Texas and Washington have similar laws but, unlike the BIPA, they only address the collection of biometric identifiers for a commercial purpose. Commercial purpose is not defined by the Texas statute, but can reasonably be construed to include the process of hiring and compensating employees as well as providing employees with secure access to business systems for purposes of operating the business. Under Washington law, commercial purpose is much more narrowly defined and only applies when the biometric identifiers are collected for sale or disclosure to a third party for the marketing of goods or services that are unrelated to the transaction in connection with which the biometric identifiers were were collected. Collection for a security or law enforcement purpose also is excluded. Accordingly, the collection of biometric identifiers in the normal course of an employment relationship may not trigger application of Washington’s biometric data law.

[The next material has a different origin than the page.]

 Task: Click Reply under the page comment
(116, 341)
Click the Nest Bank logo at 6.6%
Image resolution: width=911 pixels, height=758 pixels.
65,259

The other big difference between the Texas and Washington laws and the BIPA is that the former are enforceable only by the state attorney general. Although, if violations are found, penalties can be harsh, i.e. up to $25,000 per violation in Texas and as much as $500,000 per violation in Washington.

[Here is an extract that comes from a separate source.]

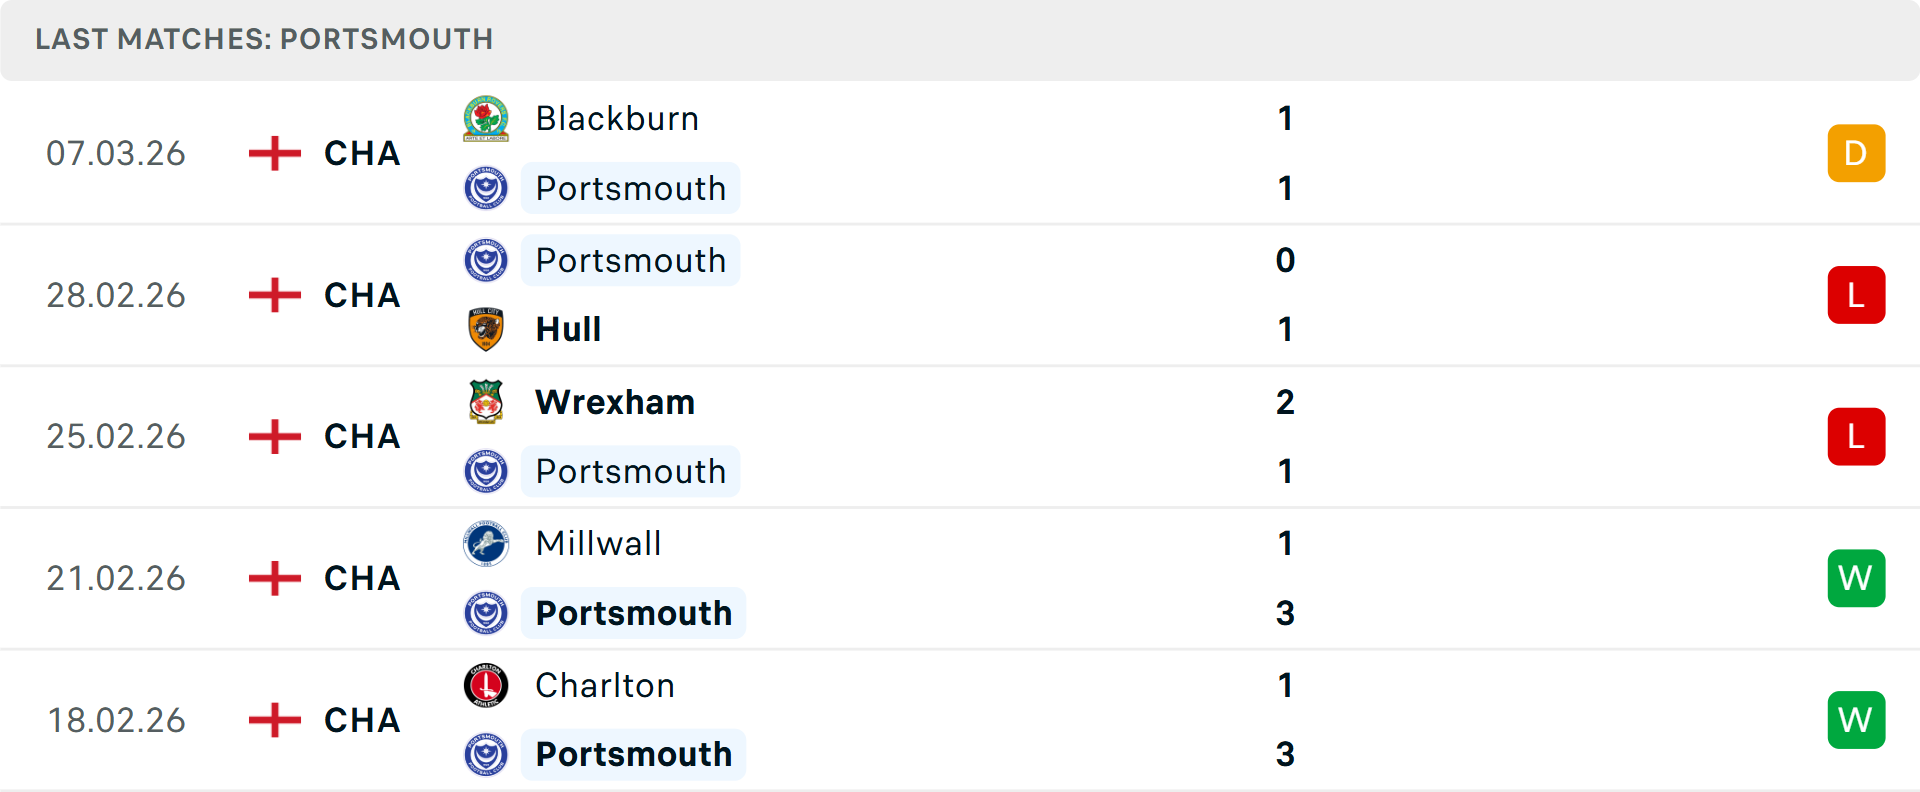The height and width of the screenshot is (792, 1920).
Task: Open the highlighted Portsmouth team link
Action: pos(630,188)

Also of relevance are privacy and data protection laws. The California Consumer Privacy Act has received a lot of press since becoming effective and provides protection to all residents of California, including employees. The CCPA contains a very broad definition of personal information that includes biometric identifiers. Although amendments to the CCPA have delayed the implementation of many provisions of the CCPA to employers through Jan. 1, 2023, the amendments do not grant exemptions with respect to all obligations under the CCPA. For example, employers are required to inform employees what categories of personal information are being collected and for what purposes, and employers are required to maintain reasonable security practices. If adequate security is not maintained and the information becomes the subject of a data breach, an employee may have the right to sue his/her employer. In 2019, California also extended the reach of its data breach notification laws to biometric information.
What You Need to Know
Employers also need to be aware of local laws and regulations. On Jan. 1, an ordinance of the city of Portland became effective that completely bans the use of facial recognition technology by private entities in places of public accommodation, which include hotels and restaurants. Similar laws exist in other jurisdictions, but only apply to the public sector (i.e., law enforcement). Like the BIPA, the Portland ordinance also allows for a private right of action if a plaintiff is injured by a material violation with possible damages of $1,000 per day of violation and attorney fees. The Portland ordinance does exclude facial recognition technology used for verification purposes by “an individual to access the individual’s own personal or employer-issued communication and electronic devices.” However, it is not clear whether a time clock that scans employees faces for purposes of tracking time would fall within this exception.
With the patchwork of laws and enforcement procedures, the enactment of a uniform federal law would be beneficial. In August 2020, the National Biometric Information Privacy Act of 2020 was introduced in Congress and was similar to the BIPA. The bill didn’t receive a vote, but with the incoming administration, that may change. But even if a federal law is enacted, there are likely to be further disputes regarding whether it trumps protections offered under state laws.
Tara L. Lattomus is an attorney with Eckert Seamans Cherin & Mellott.